22.05.29

29
May

22.05.29

IRIDIUM CrossFit – CrossFit

Complete the workout in 8:00-14:00.
Consider scaling regardless of ability if you are performing “Murph” tomorrow.
Push the pace or smooth and steady depending on how athletes feel going into Murph.
If you can’t finish the first round of calories in under 2:00, consider reducing the volume for that set.
Early rounds of deadlifts completed in 2-3 sets and later rounds in 1-2.

Warm-up

2 sets:

:30 alternating groiners (fast)

– Rest :10

:30 good mornings (PVC)

– Rest :10

:30 overhead squats (PVC)

– Rest :10

Weightlifting

Deadlift review & buildup

Coach led top-to-bottom deadlifts (5 group & 5 individual)

2 sets:

5-8 deadlifts (empty bar)

2 sets:

10 deadlifts (building)

Wod Prep

2 sets:

5/7 Echo bike calories

5 unbroken deadlifts

Metcon (Time)

For time:

20/27-cal.

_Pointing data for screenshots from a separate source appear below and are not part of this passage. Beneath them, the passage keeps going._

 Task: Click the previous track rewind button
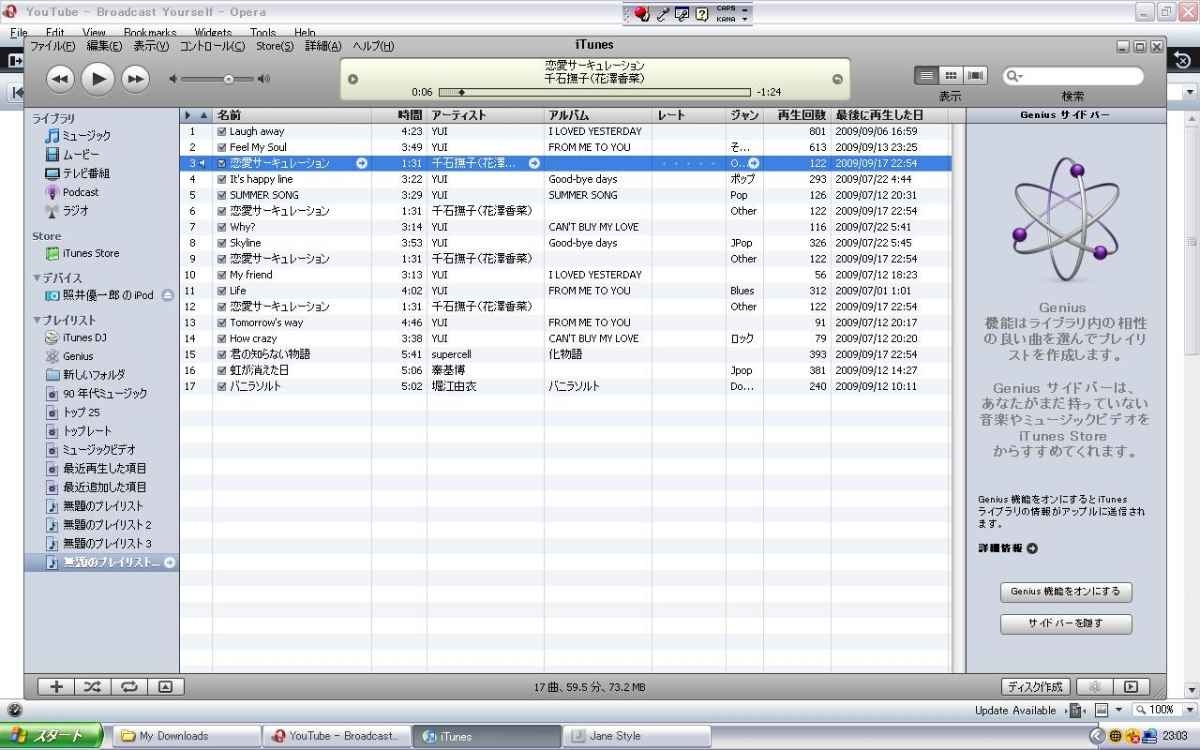pos(60,78)
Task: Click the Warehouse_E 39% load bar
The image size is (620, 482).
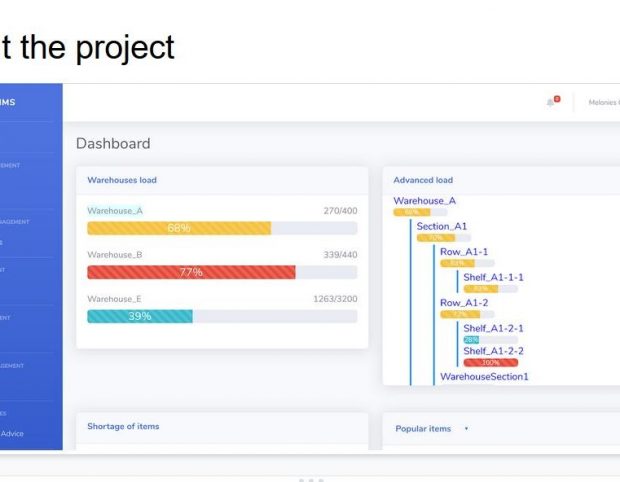Action: (x=140, y=316)
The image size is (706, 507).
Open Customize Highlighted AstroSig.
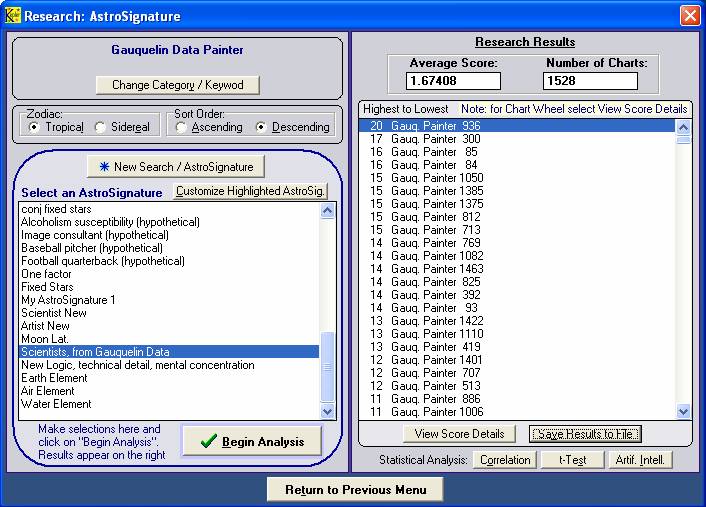coord(251,191)
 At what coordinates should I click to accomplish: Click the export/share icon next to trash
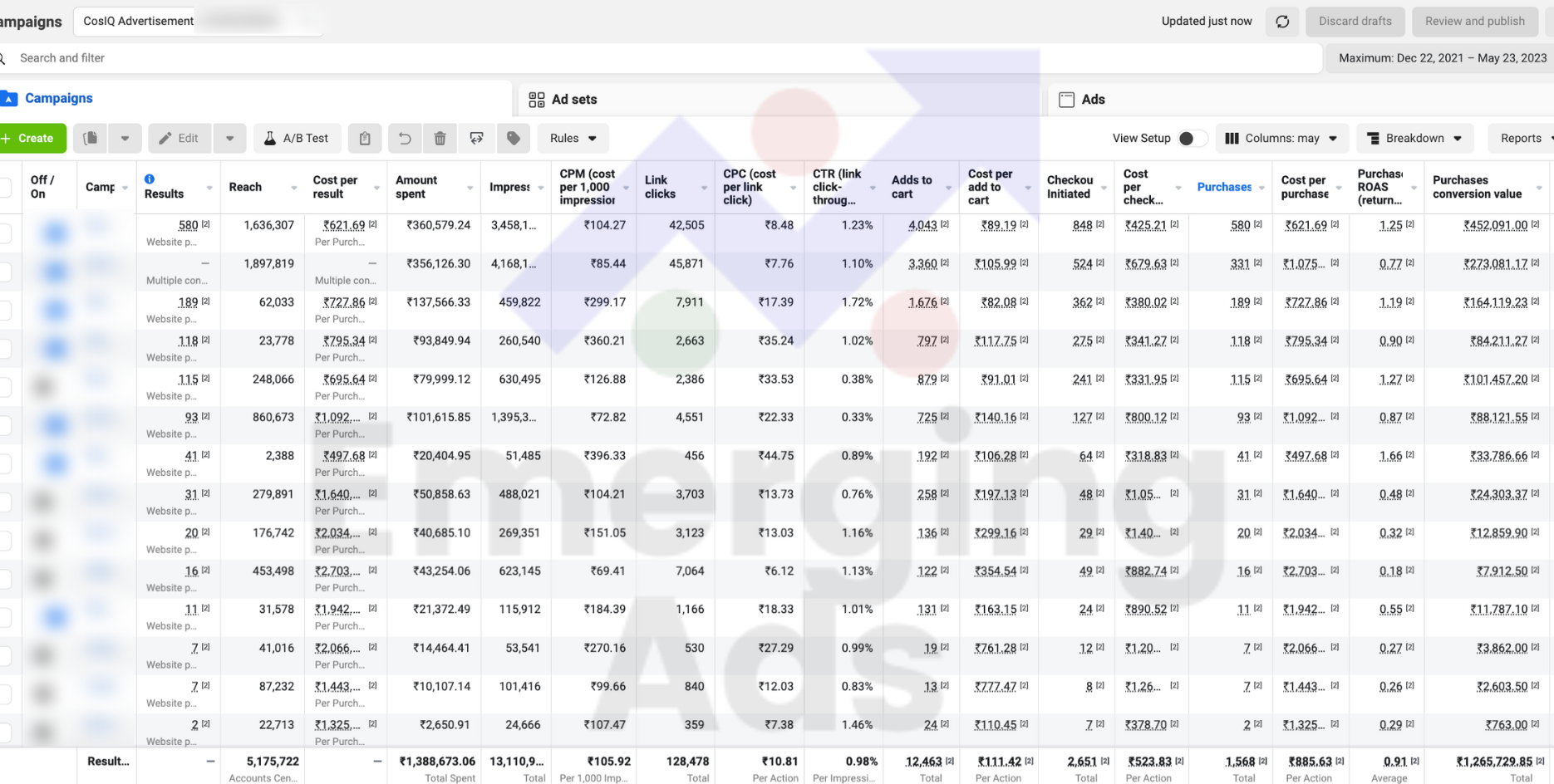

Echo bike

27 deadlifts

15/21-cal. Echo bike

21 deadlifts

10/15-cal. Echo bike

15 deadlifts

6/9-cal. Echo bike

9 deadlifts
Rx+ 125/185lbs

Rx 95/135lbs

Mod 10/15-cal. Echo bike

15 deadlifts (65/95 lb)

8/12-cal. Echo bike

12 deadlifts

6/9-cal. Echo bike

9 deadlifts

4/6-cal. Echo bike

6 deadlifts

Accessory

EMOM 10:

Minute 1 | :30 barbell bent-over rows

Minute 2 | :30 front rack barbell hold

Cool Down

2 sets:

1:00 standing pike stretch

:30 scorpion stretch/side

– Elevate the toes to increase the difficulty of the standing pike.